== Input rows ==
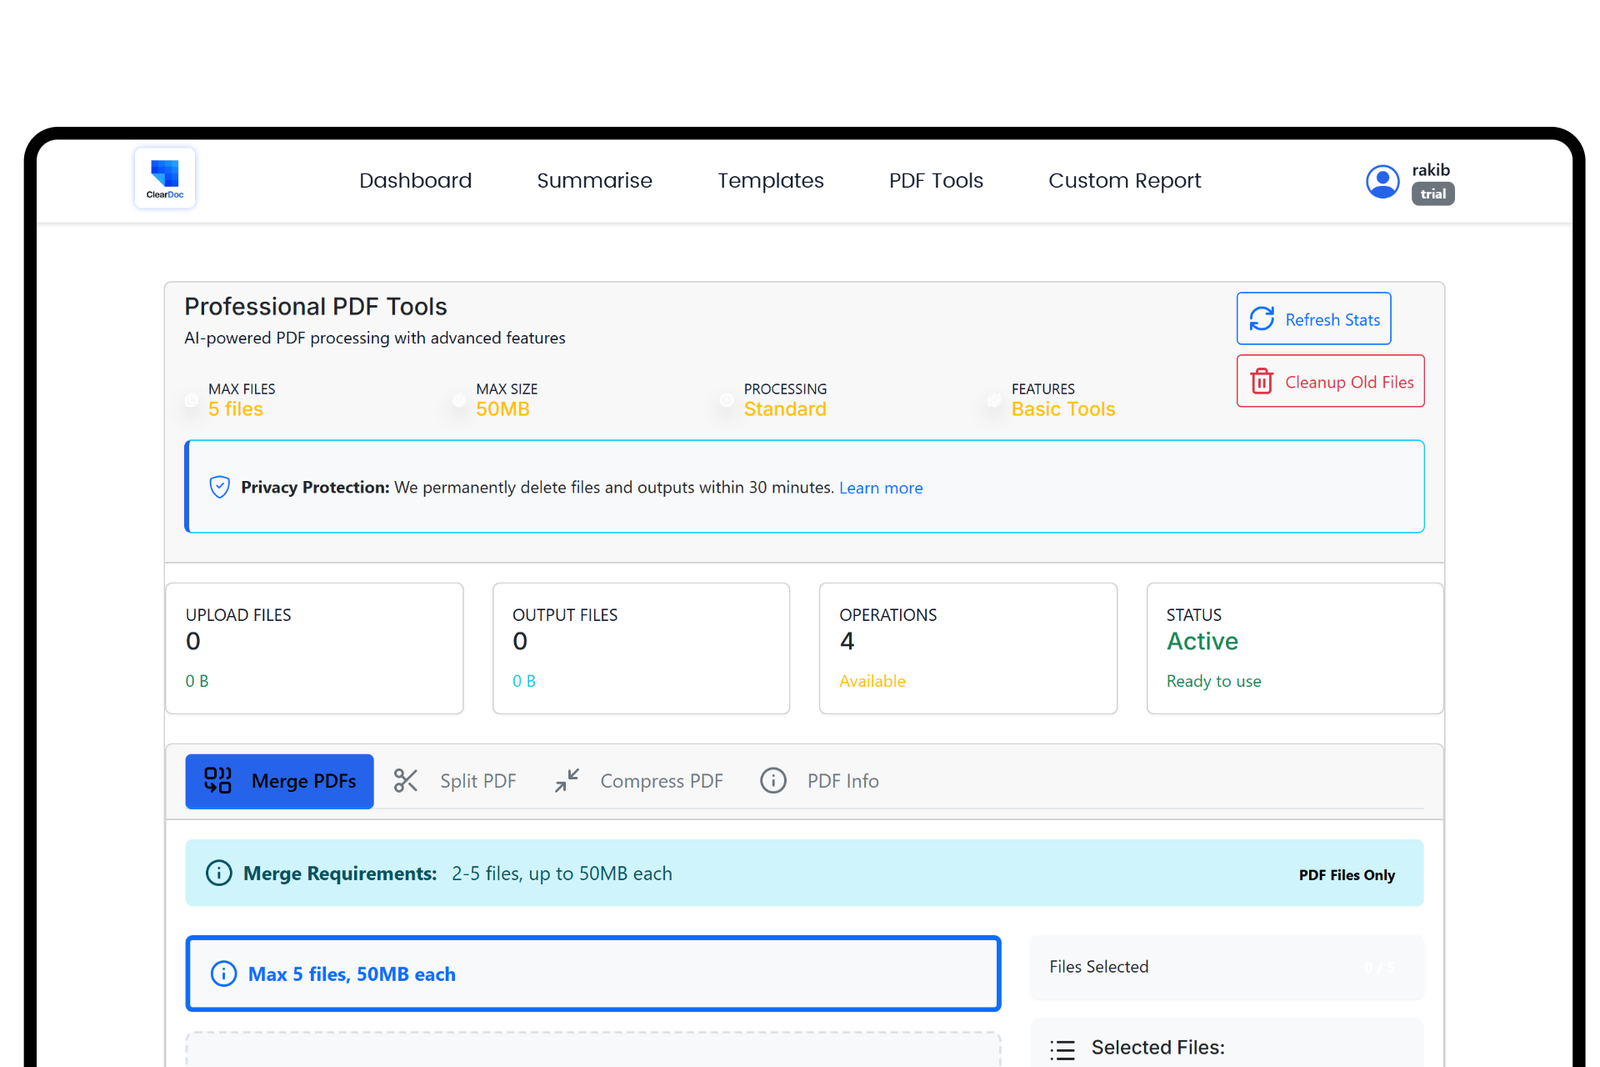Click the Privacy Protection shield icon

pyautogui.click(x=220, y=487)
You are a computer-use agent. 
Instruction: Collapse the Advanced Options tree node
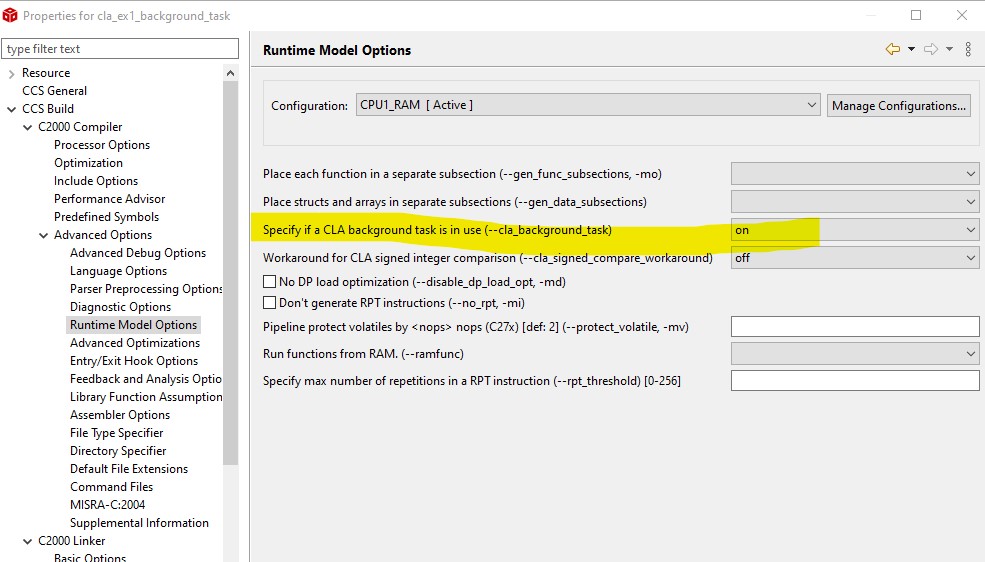(x=44, y=235)
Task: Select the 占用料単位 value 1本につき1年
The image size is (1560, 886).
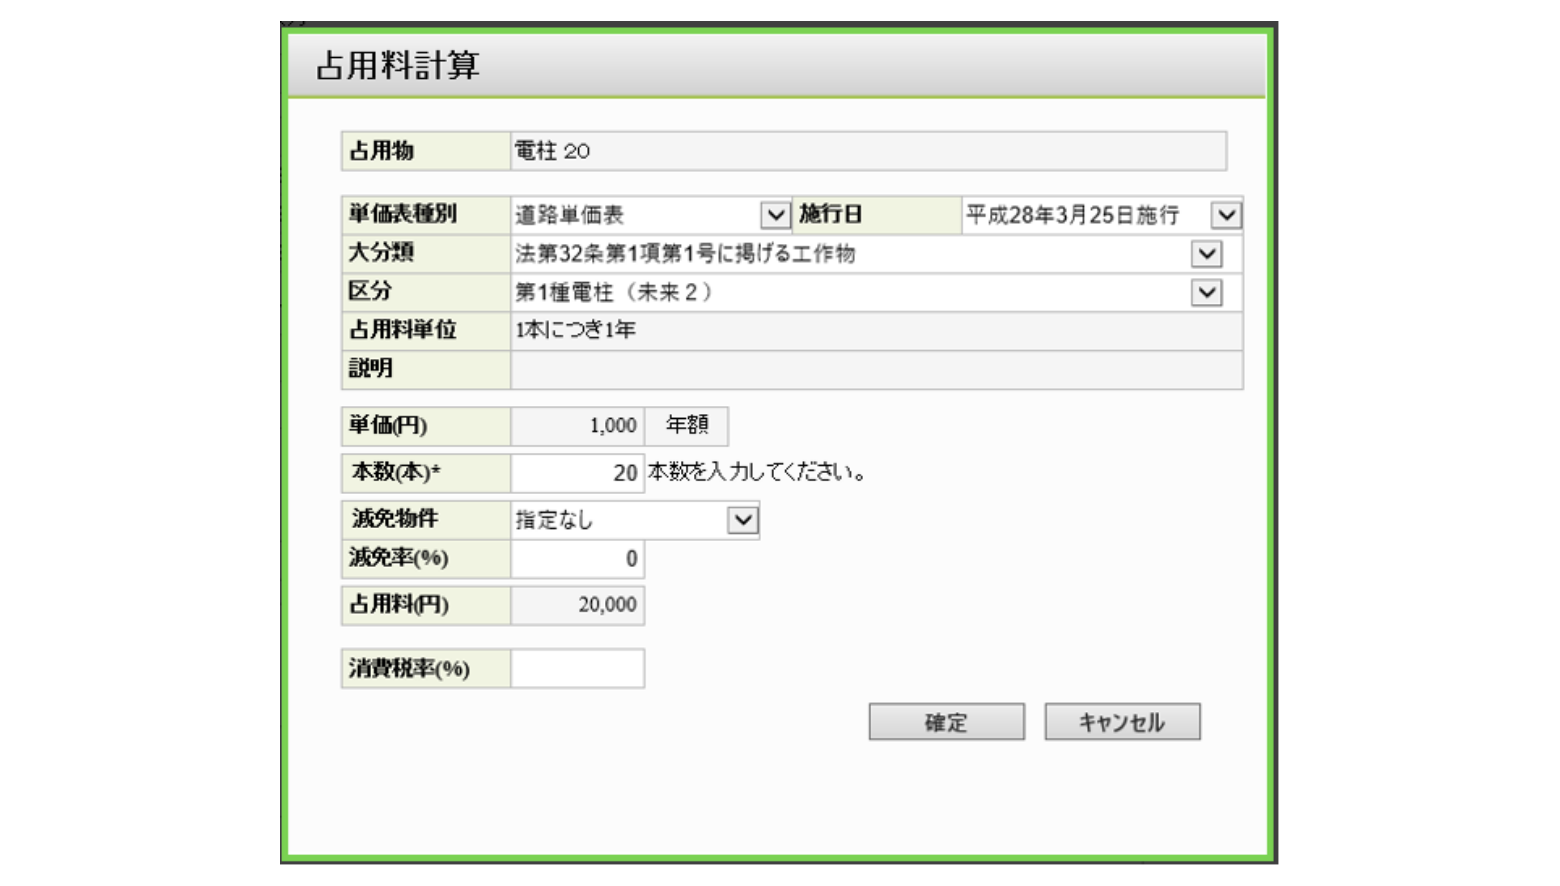Action: (x=576, y=331)
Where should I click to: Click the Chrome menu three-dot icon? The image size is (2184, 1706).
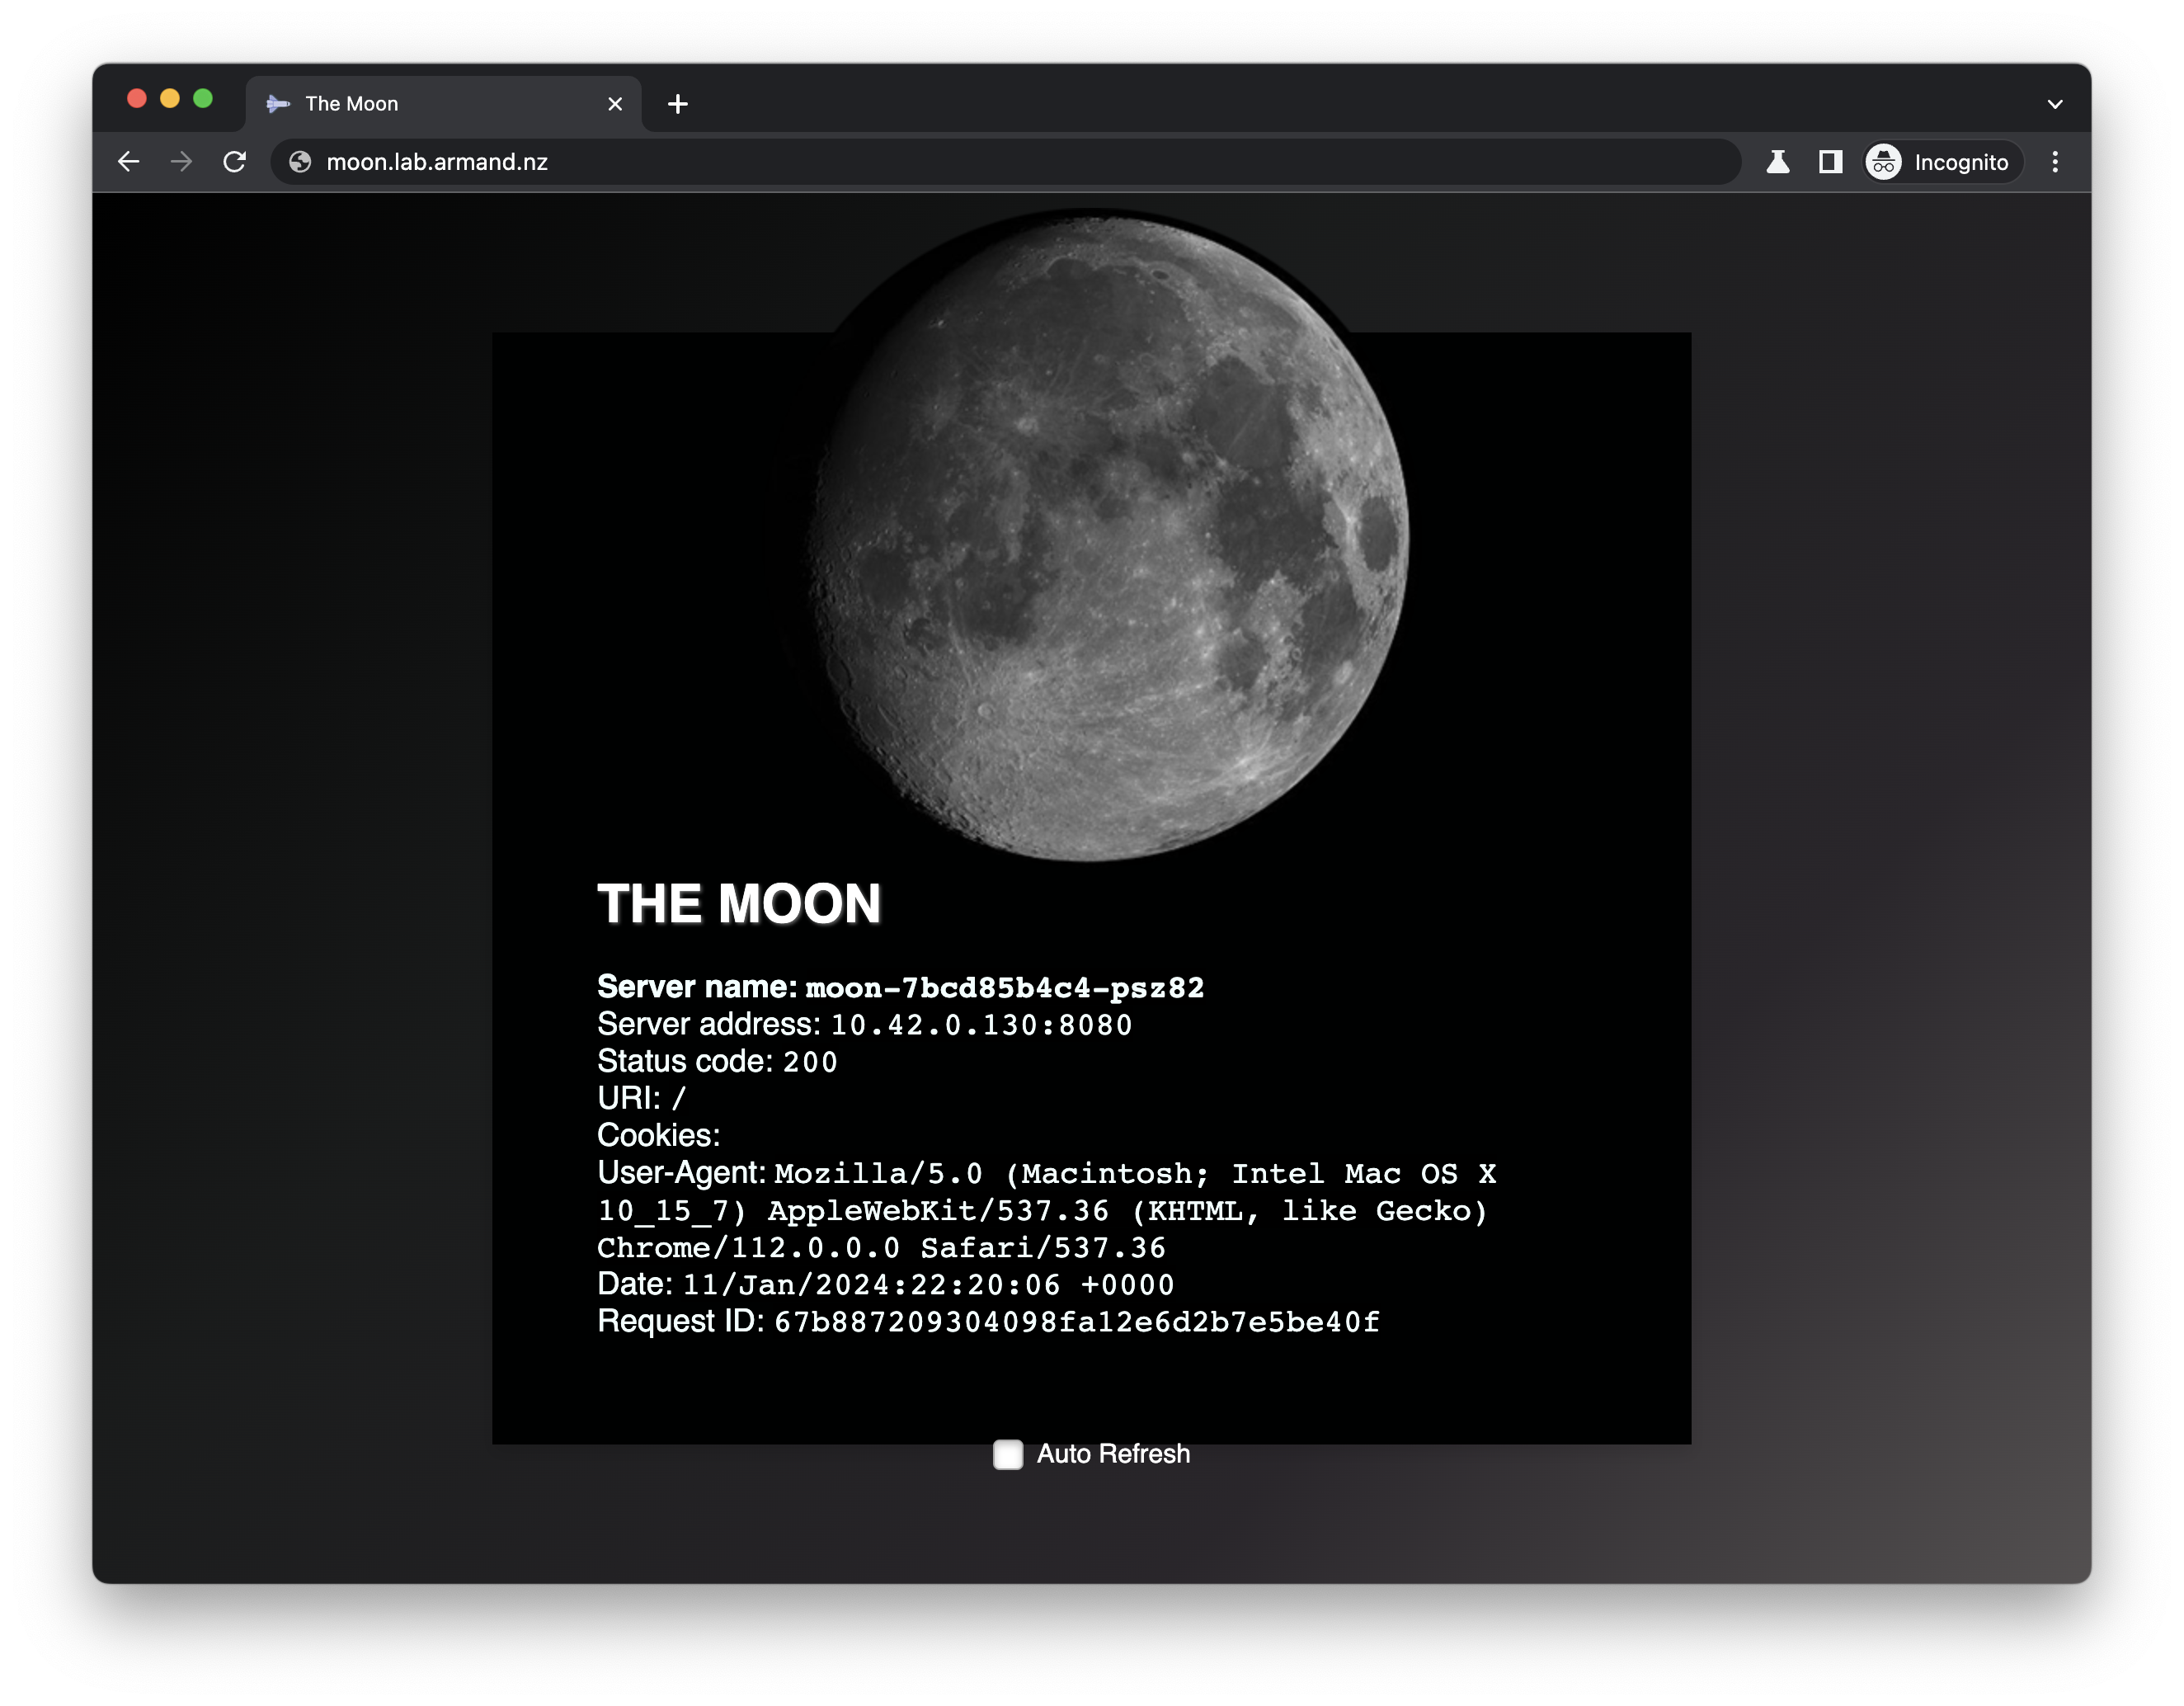pyautogui.click(x=2055, y=163)
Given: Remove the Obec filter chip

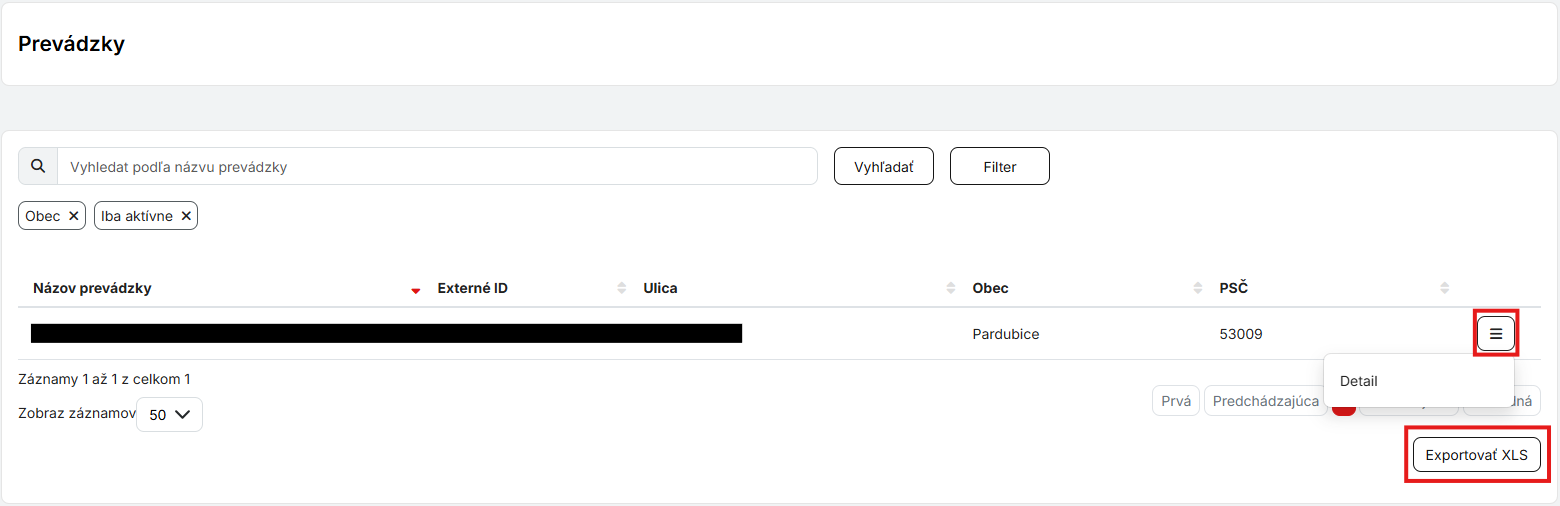Looking at the screenshot, I should click(74, 216).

== Aim ==
Copy every line of the material above word for word, leaving out the pictures.

== Response for this exercise ==
Click the Privacy Protection shield icon

pyautogui.click(x=220, y=487)
You are a computer-use agent. 
Instruction: Collapse the Advanced Options tree node
(x=44, y=235)
Task: Select the 占用料単位 value 1本につき1年
The image size is (1560, 886).
Action: (x=576, y=331)
Where should I click to: Click the Chrome menu three-dot icon? The image size is (2184, 1706).
pyautogui.click(x=2055, y=163)
Given: Remove the Obec filter chip

Looking at the screenshot, I should click(74, 216).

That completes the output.